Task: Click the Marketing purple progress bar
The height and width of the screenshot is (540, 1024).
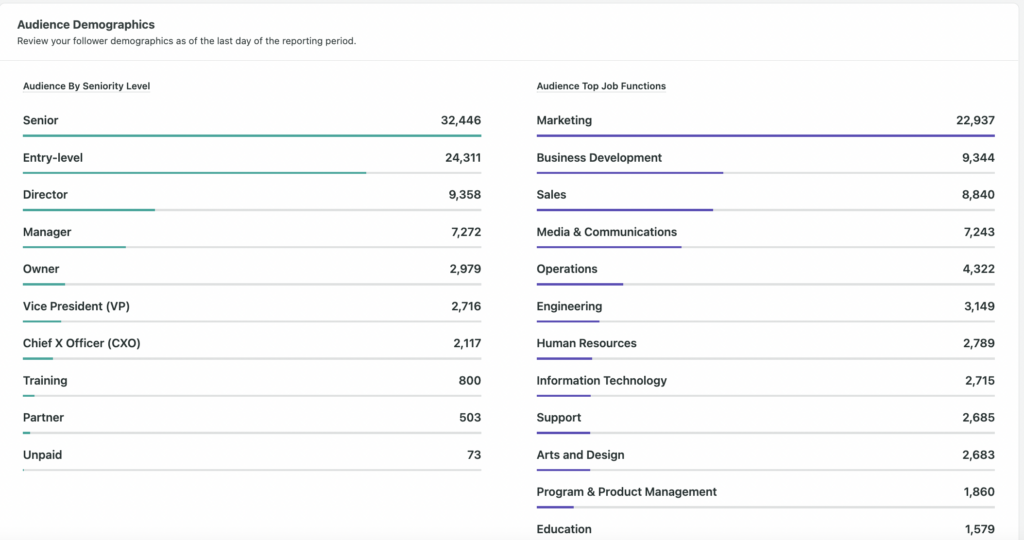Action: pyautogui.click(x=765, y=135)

• • •

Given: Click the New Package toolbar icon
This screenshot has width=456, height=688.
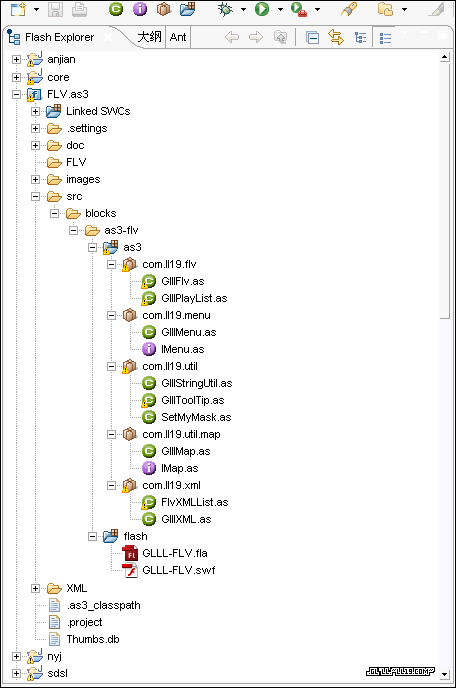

• • •

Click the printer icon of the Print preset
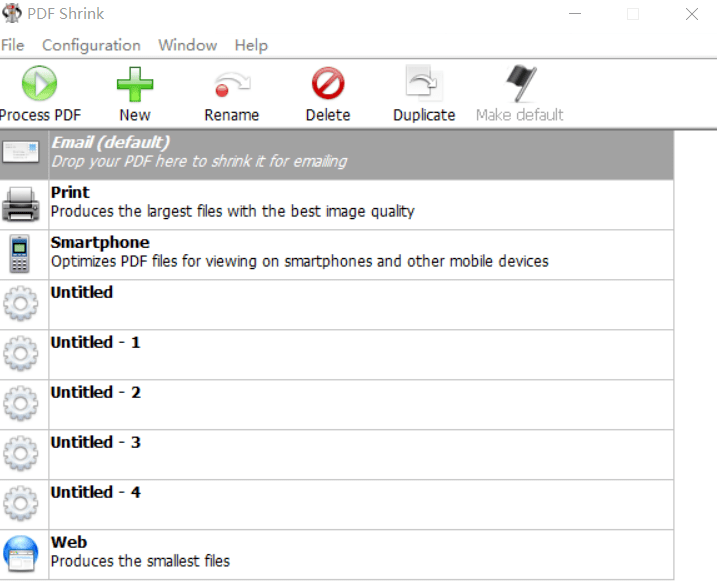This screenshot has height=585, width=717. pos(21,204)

• • •

Keeping every character as it is, restate the lines above that run from the line with "Given: Click the New Package toolbar icon" through the line with "This screenshot has width=456, height=688.", both included, and nothing else.

▶ Solution below:
Given: Click the New Package toolbar icon
This screenshot has width=456, height=688.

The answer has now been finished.